▸ WHAT THIS TASK INVOLVES:
Return the line containing "This screenshot has width=1288, height=945." and every line beneath it through the end of the entries below, unchanged. Pictures stay out.

▸ RECORDS SUPPLIED:
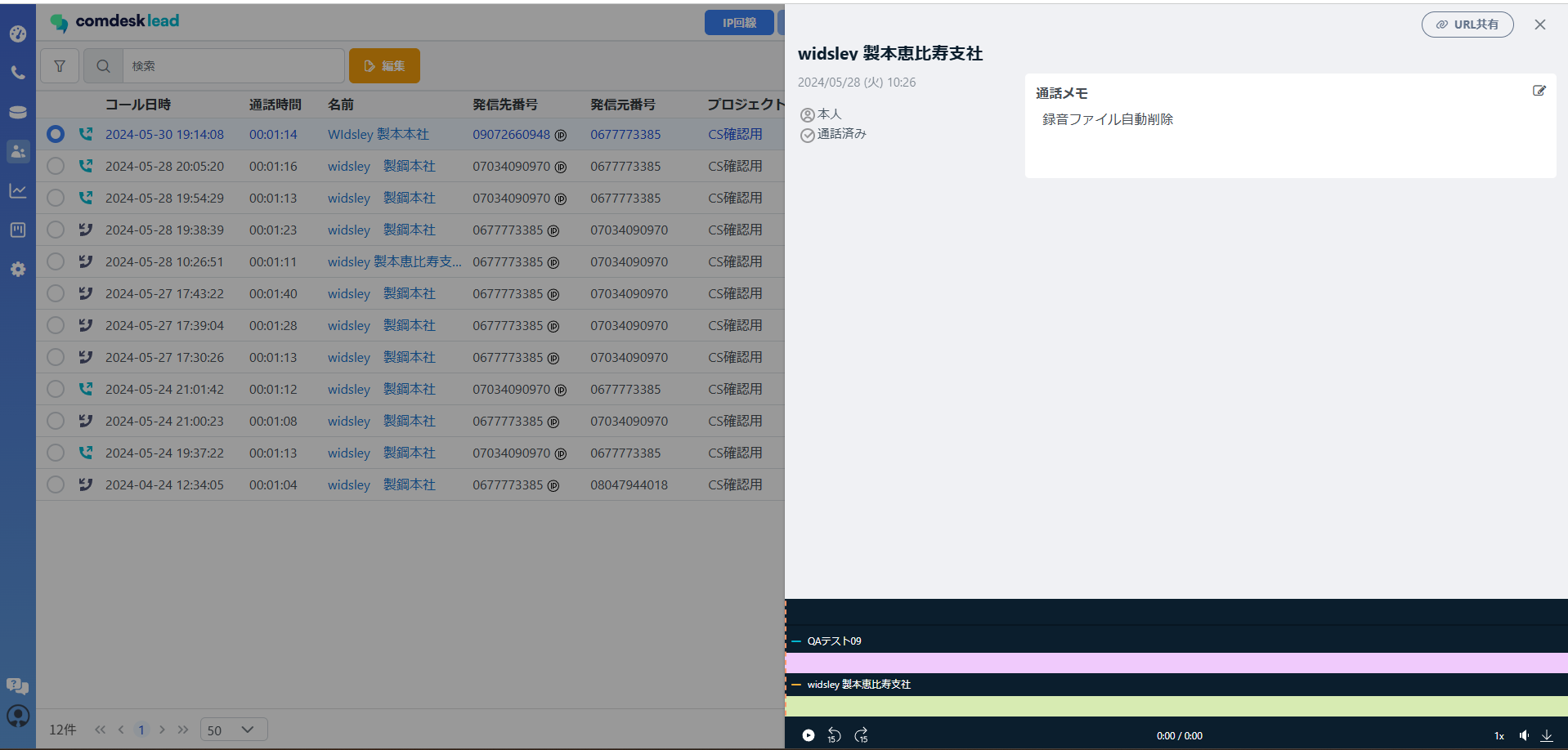Open the phone calls sidebar icon
This screenshot has height=750, width=1568.
(x=18, y=73)
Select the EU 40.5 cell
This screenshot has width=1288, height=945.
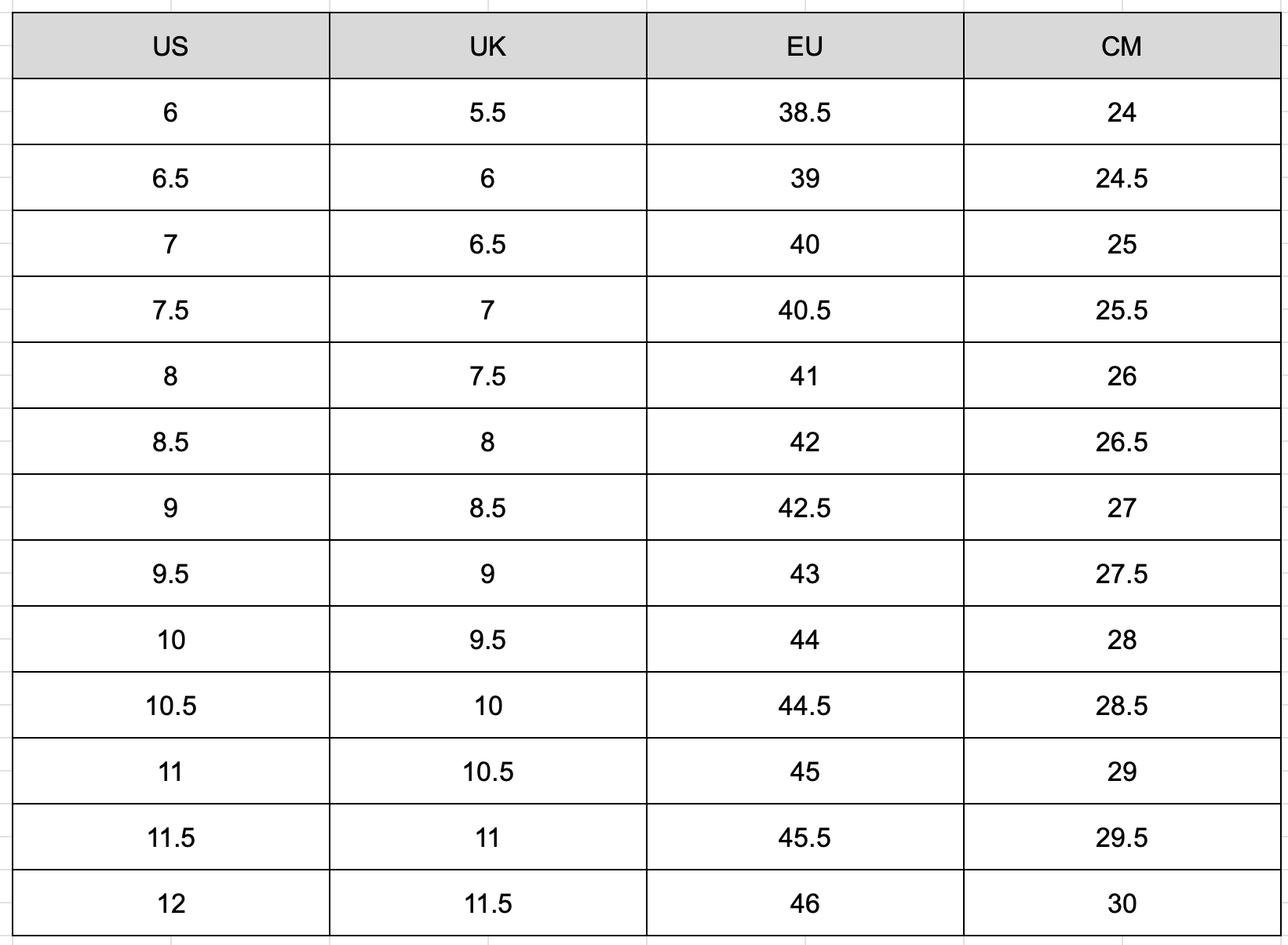point(805,310)
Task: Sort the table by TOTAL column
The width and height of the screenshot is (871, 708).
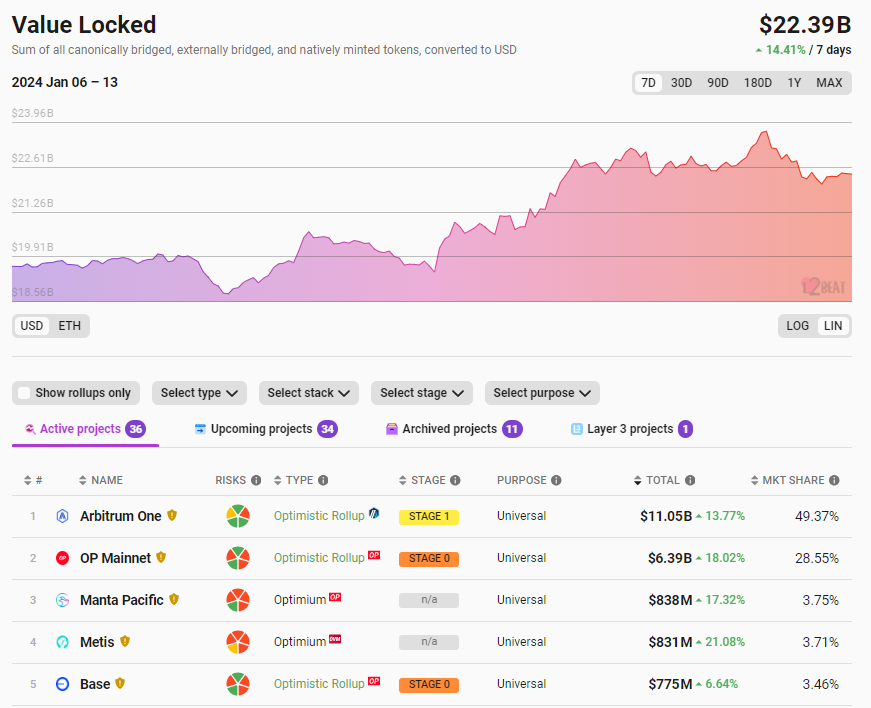Action: (662, 480)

▸ RESULT OF THE TASK:
This screenshot has width=1288, height=945.
point(805,310)
Task: Sort the table by TOTAL column
The width and height of the screenshot is (871, 708).
Action: (662, 480)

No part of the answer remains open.